* EXTRAIT CHOISI:
......
8.L'augmentation spectaculaire du nombre des demandes d'asile enregistrées ces dernières années au Royaume-Uni semble s'expliquer davantage par l'efficacité des filières d'immigration clandestine que par la générosité des autorités britanniques en matière d'asile. Ce phénomène est visiblement imputable à un contrôle inefficace du travail clandestin et à une politique d'immigration mal conçue qui permet, de fait, à toute personne entrée sur le territoire britannique d'y rester si elle trouve un emploi. Ce phénomène devrait être combattu avec davantage de fermeté.

9.Tout en notant avec satisfaction que la loi sur les droits de l'homme devant entrer en vigueur le 2 octobre 2000 donnera effet au Royaume-Uni aux droits et libertés énoncés dans la Convention européenne des droits de l'homme, M. Bossuyt se demande si l'État partie ne donne pas, de manière générale, sa préférence aux conventions et traités conclus dans le cadre européen.

10.Dans la deuxième partie du rapport périodique, il est indiqué qu'une loi doit conférer la citoyenneté britannique à tous les habitants des territoires d'outre-mer du Royaume-Uni, ce qui signifie que ces personnes obtiendront le droit de résider au Royaume-Uni ainsi que dans tous les pays de l'Union européenne. Le fait que les ressortissants de l'Union européenne ne jouiront pas automatiquement du droit inverse pourrait constituer une discrimination.

11.Mme MARSHALL (Royaume-Uni de Grande-Bretagne et d'Irlande du Nord) dit que son pays a mis en place une stratégie globale d'élimination de la discrimination raciale qui vise principalement à infléchir les attitudes et les comportements dans le sens de l'égalité raciale, à placer l'égalité raciale au centre des politiques et processus gouvernementaux et à mettre en œuvre des lois strictes garantissant la non-discrimination dans le domaine de l'emploi. Le Gouvernement britannique n'hésite pas à qualifier d'impératif moral l'élimination du racisme. Des mesures très strictes ont également été prises afin de remédier au problème du racisme institutionnel. Des programmes de formation très élaborés visant à mieux faire prendre conscience du problème ont ainsi été mis en place et on a créé des réseaux pour les minorités ethniques, en particulier pour les Africains et les Asiatiques, qui s'estiment maltraités par les autorités. Un système a par ailleurs été mis au point afin de traiter les plaintes pour harcèlement et des conseillers formés à ces questions ont été mis en poste dans certains ministères à cet effet.
......
* TRAVAIL À FAIRE:
(A) Reformulez sous forme de liste le paragraphe de l'extrait qui commence par « Mme MARSHALL (Royaume-Uni », en gardant ses faits principaux.
(B) Relevez tel quel, dans l'extrait, le passage qui commence par « 9.Tout en notant » et se termine par « constituer une discrimination. ».
La liste qui suit ne joue aucun rôle dans ce travail.
......
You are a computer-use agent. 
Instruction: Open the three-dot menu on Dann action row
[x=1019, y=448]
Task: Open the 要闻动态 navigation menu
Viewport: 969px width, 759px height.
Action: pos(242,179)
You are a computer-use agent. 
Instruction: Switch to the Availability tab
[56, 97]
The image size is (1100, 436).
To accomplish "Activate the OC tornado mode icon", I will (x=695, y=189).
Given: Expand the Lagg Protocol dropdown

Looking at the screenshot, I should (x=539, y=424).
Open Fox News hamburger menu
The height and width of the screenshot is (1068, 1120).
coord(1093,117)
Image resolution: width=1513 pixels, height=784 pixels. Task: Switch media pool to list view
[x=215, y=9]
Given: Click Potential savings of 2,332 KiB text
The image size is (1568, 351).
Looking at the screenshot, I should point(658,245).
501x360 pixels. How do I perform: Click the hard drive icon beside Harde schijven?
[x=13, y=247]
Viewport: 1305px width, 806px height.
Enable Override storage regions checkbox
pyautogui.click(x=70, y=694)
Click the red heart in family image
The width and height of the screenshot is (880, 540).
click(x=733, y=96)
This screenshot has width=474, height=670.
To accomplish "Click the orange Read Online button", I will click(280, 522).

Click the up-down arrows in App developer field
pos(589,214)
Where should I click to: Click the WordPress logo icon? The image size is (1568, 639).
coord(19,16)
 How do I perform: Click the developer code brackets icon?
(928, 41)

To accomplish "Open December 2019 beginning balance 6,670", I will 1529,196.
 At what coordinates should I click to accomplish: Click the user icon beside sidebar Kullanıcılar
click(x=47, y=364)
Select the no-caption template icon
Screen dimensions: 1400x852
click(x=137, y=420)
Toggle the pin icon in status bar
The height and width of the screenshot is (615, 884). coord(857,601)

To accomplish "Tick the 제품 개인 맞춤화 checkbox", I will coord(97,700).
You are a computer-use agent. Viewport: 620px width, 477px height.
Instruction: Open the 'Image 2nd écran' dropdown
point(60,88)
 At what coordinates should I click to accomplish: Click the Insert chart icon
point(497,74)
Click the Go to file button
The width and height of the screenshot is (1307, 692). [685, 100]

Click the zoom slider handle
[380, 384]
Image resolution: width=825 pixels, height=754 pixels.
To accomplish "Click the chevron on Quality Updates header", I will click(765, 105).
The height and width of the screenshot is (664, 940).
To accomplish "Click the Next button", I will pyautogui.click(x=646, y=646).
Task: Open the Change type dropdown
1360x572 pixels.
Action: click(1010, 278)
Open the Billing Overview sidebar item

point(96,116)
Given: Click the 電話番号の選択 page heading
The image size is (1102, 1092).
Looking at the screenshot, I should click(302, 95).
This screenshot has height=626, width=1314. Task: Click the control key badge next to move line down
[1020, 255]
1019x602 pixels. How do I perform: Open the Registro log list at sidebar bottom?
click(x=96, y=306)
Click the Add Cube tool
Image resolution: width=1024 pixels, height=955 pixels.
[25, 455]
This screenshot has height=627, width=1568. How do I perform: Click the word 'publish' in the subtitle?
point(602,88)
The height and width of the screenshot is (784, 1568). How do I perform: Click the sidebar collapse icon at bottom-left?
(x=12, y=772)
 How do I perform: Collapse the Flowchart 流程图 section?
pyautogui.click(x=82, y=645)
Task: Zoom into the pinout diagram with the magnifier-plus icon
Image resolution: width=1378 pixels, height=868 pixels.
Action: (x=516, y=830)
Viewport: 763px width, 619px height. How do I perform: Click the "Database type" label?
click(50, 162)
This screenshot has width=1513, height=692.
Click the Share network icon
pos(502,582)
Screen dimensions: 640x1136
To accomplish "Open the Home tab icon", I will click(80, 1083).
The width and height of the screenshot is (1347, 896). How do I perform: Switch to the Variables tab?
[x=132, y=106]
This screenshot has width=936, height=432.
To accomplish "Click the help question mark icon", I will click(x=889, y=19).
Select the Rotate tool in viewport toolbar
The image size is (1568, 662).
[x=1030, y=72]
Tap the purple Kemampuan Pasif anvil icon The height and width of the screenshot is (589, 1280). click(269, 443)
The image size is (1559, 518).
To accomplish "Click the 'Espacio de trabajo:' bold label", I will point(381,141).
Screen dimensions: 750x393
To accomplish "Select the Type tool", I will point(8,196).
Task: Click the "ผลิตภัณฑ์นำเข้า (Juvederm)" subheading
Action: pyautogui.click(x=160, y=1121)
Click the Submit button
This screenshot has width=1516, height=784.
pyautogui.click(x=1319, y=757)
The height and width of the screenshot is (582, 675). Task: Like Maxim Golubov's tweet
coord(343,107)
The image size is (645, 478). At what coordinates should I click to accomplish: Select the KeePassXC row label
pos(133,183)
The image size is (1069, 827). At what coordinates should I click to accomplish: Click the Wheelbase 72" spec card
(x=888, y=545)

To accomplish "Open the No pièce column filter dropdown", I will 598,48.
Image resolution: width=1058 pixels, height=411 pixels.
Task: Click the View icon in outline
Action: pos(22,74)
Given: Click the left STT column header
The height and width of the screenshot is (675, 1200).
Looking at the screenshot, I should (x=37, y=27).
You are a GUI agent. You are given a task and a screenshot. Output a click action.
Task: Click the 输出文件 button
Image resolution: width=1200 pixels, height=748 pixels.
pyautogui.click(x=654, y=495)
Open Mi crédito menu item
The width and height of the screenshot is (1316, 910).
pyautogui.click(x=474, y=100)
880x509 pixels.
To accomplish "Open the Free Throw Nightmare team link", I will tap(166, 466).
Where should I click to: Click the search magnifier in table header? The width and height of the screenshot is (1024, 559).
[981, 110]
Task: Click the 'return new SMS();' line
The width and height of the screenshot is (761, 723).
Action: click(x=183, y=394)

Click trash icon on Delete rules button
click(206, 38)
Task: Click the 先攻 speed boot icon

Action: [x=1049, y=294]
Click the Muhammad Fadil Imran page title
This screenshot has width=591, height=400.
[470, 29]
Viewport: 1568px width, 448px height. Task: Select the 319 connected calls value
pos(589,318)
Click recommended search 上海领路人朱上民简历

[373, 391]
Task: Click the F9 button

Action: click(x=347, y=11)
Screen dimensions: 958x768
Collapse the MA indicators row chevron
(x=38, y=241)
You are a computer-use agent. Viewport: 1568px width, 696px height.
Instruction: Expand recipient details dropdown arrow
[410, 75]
......
* CORRIGÉ PROPOSÉ:
(A)
- Selon Mme Marshall, le Royaume-Uni a adopté une stratégie globale d'élimination de la discrimination raciale. Cette stratégie vise à faire évoluer attitudes et comportements vers l'égalité raciale et à placer cette égalité au centre des politiques et processus gouvernementaux. Elle prévoit aussi d'appliquer des lois strictes contre la discrimination dans l'emploi.
- Le Gouvernement britannique qualifie l'élimination du racisme d'impératif moral.
- Des mesures très strictes visent le racisme institutionnel. Des programmes de formation élaborés ont été créés pour mieux faire prendre conscience du problème. Des réseaux ont été mis en place pour les minorités ethniques, notamment les Africains et les Asiatiques qui s'estiment maltraités par les autorités.
- Un système de traitement des plaintes pour harcèlement a été mis au point. Des conseillers formés à ces questions ont été affectés dans certains ministères.

(B)
9.Tout en notant avec satisfaction que la loi sur les droits de l'homme devant entrer en vigueur le 2 octobre 2000 donnera effet au Royaume-Uni aux droits et libertés énoncés dans la Convention européenne des droits de l'homme, M. Bossuyt se demande si l'État partie ne donne pas, de manière générale, sa préférence aux conventions et traités conclus dans le cadre européen.

10.Dans la deuxième partie du rapport périodique, il est indiqué qu'une loi doit conférer la citoyenneté britannique à tous les habitants des territoires d'outre-mer du Royaume-Uni, ce qui signifie que ces personnes obtiendront le droit de résider au Royaume-Uni ainsi que dans tous les pays de l'Union européenne. Le fait que les ressortissants de l'Union européenne ne jouiront pas automatiquement du droit inverse pourrait constituer une discrimination.